◆ PROBLEM TO SOLVE
Lines from the one holding "Viewport: 467px width, 608px" through the end of the entries, inclusive, form the whole output; reproduce them exactly and omit pictures.

*** DATA EXCERPTS ***

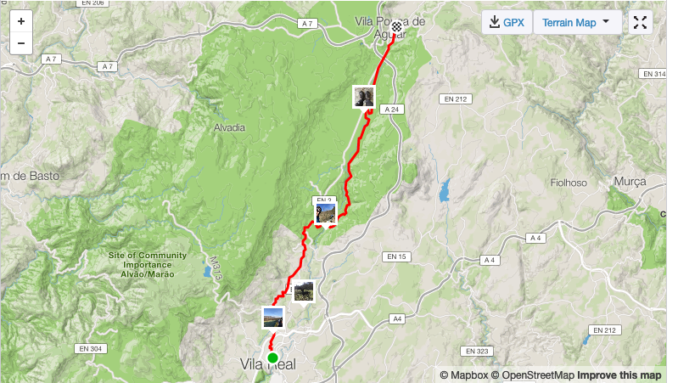678x383 pixels.
Task: Zoom in using the plus button
Action: tap(21, 21)
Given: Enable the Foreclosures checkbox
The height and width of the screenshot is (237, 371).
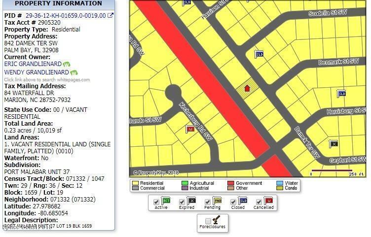Looking at the screenshot, I should point(208,221).
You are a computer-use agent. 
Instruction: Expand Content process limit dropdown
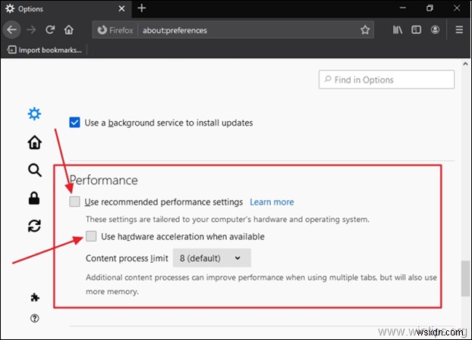(x=212, y=258)
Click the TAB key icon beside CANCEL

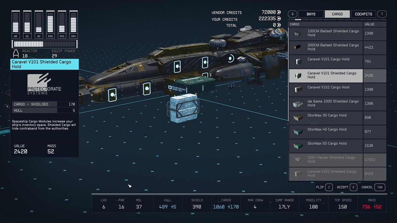point(380,187)
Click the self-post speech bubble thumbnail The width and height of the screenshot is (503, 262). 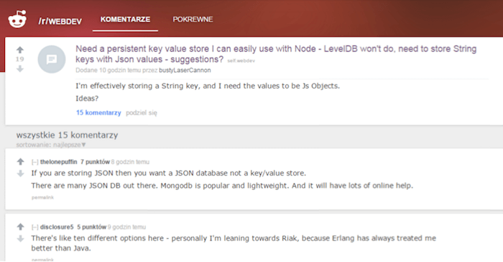[52, 59]
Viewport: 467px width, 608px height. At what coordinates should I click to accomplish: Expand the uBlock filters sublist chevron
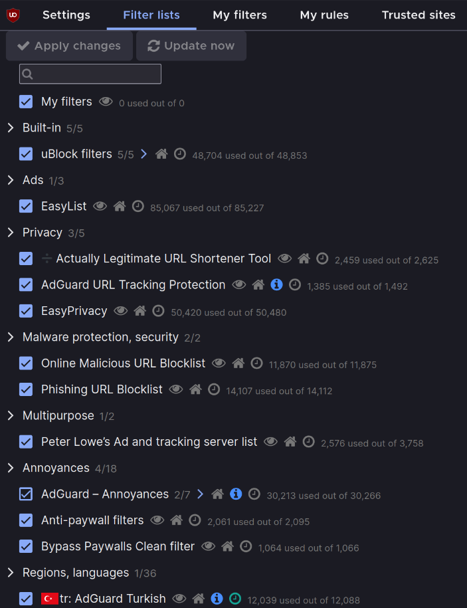pyautogui.click(x=143, y=154)
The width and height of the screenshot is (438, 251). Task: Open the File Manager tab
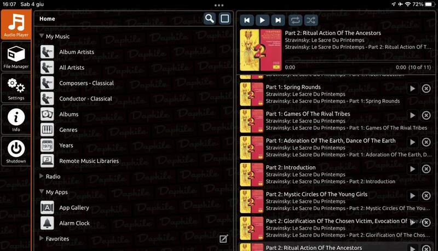(x=16, y=57)
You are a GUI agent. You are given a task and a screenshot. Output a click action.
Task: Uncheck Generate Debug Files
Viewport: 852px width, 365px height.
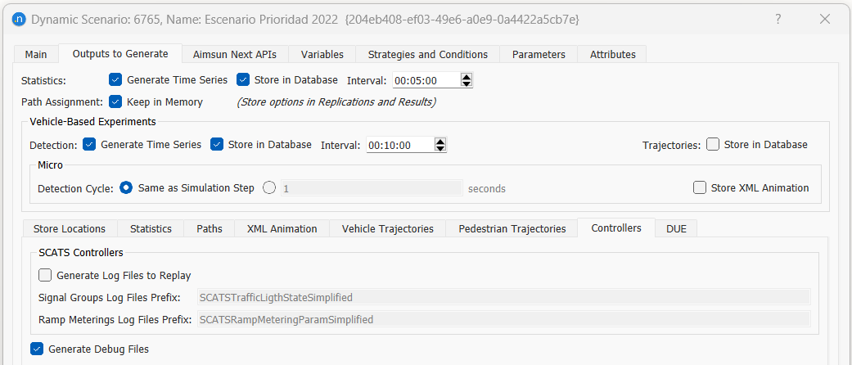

*** End of DATA EXCERPTS ***

◆ TASK OUTPUT
Viewport: 467px width, 608px height. At what coordinates should I click to accomplish: Expand the uBlock filters sublist chevron
pyautogui.click(x=143, y=154)
The width and height of the screenshot is (438, 251). Task: Open the File Manager tab
(x=16, y=57)
You are a GUI agent. You are given a task and a screenshot. Output a click action.
Task: Uncheck Generate Debug Files
Viewport: 852px width, 365px height.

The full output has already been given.